*Dataset records:*

>> start

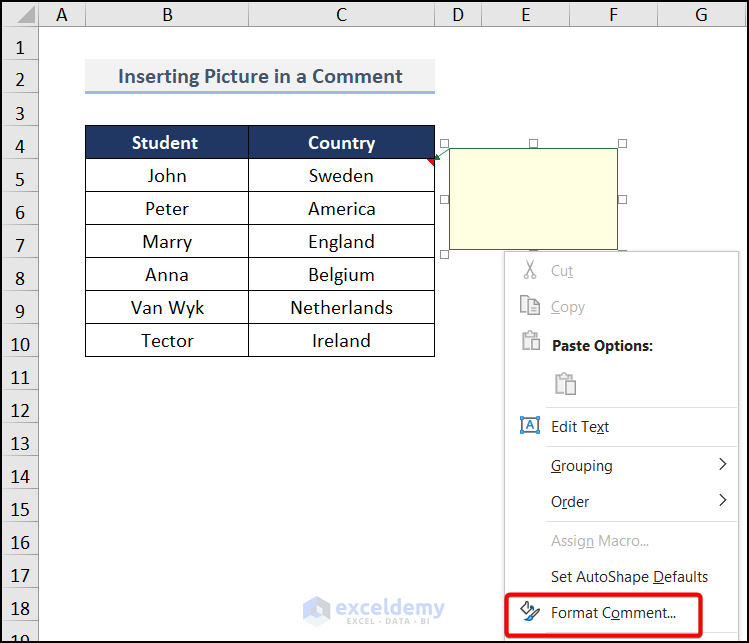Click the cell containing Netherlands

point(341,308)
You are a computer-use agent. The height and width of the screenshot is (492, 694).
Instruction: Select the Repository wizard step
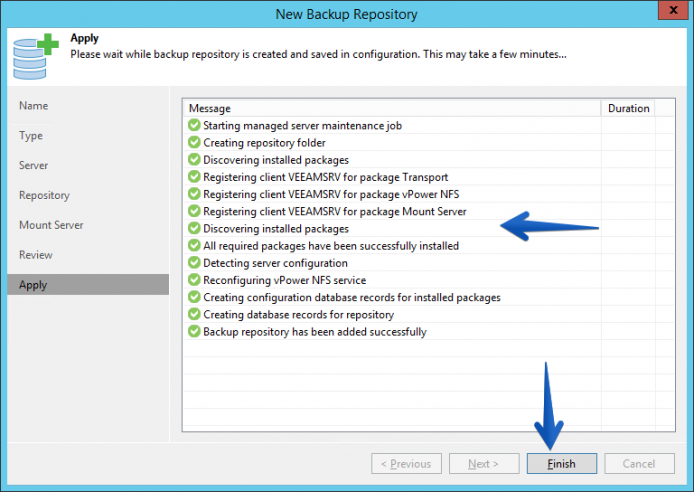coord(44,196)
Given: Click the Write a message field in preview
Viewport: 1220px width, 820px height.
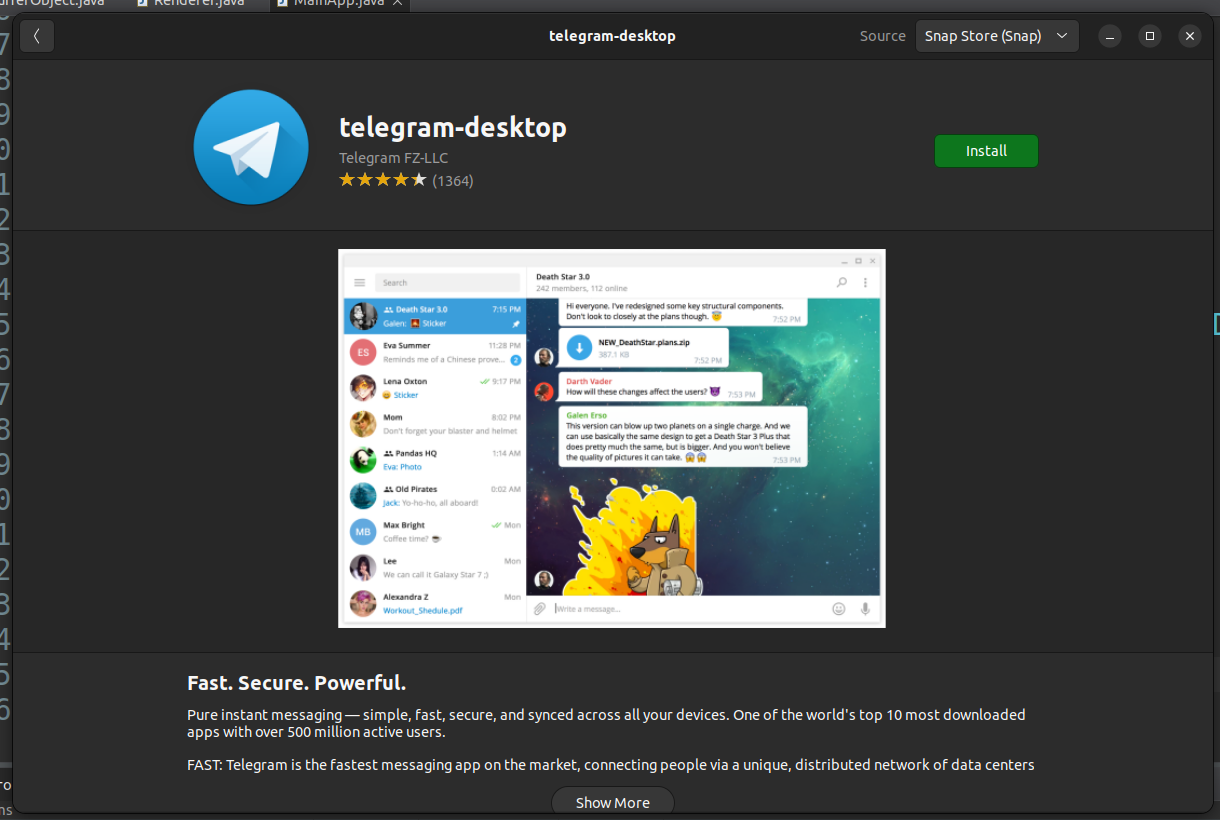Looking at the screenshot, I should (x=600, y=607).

>> end
>> start

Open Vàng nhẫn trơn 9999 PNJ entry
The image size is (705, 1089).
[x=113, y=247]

>> end

*What you will do:* Reproduce verbatim the lines between the one holding "Click the cell containing Netherlands" and the one holding "Looking at the", inclusive, omitting the pictures.

*Output below:*
Click the cell containing Netherlands

point(341,308)
You are a computer-use agent. The height and width of the screenshot is (492, 694).
Instruction: Select the Repository wizard step
coord(44,196)
Given: Click the Write a message field in preview
Viewport: 1220px width, 820px height.
Looking at the screenshot, I should (x=600, y=607).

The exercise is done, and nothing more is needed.